EXERCISE INSTRUCTIONS:
Search the records for the word "agent". Copy every line where it appears.

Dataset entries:
::::::::::

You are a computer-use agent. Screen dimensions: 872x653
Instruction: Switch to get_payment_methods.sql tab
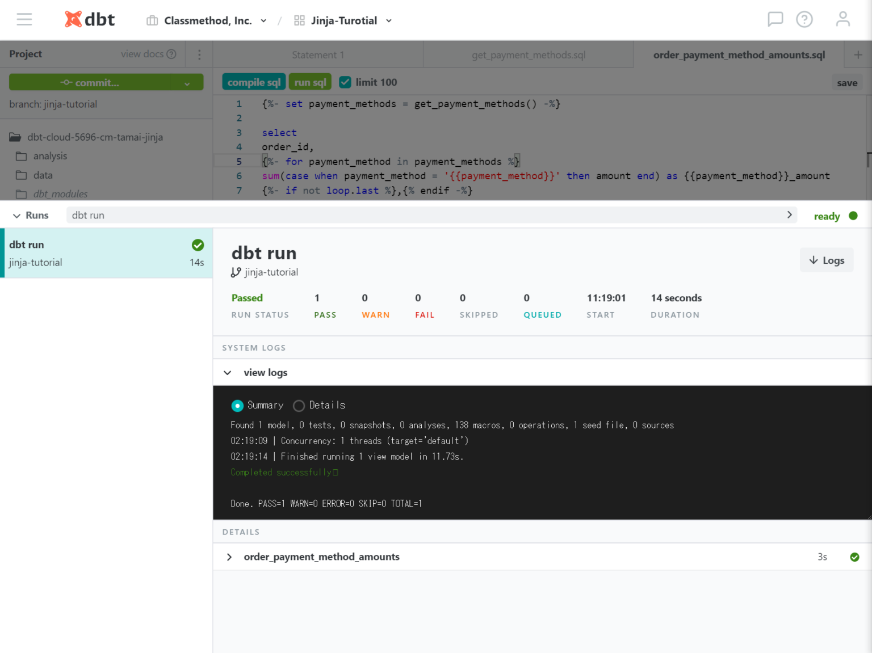pos(529,55)
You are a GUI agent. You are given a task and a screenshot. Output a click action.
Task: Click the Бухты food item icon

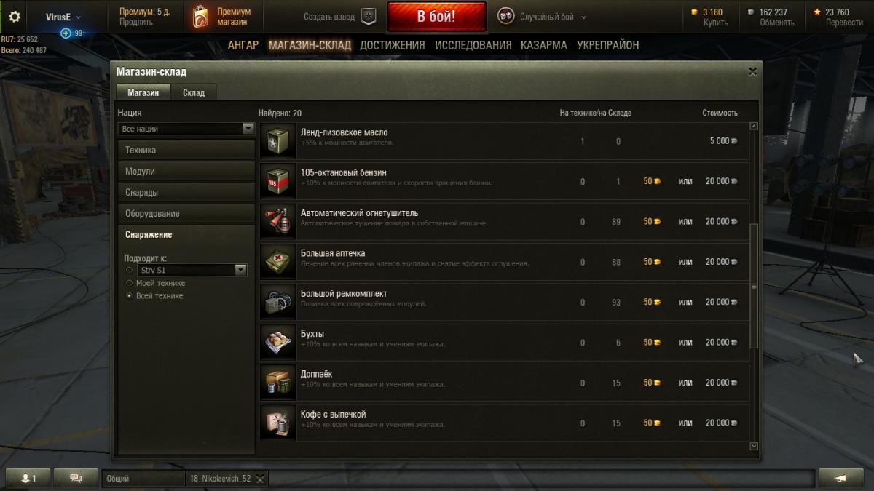(x=278, y=342)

::::::::::

RESULT BELOW:
You are a computer-use agent. Screen dimensions: 872x653
You are a GUI agent. You are given a task and a screenshot. Output a click action.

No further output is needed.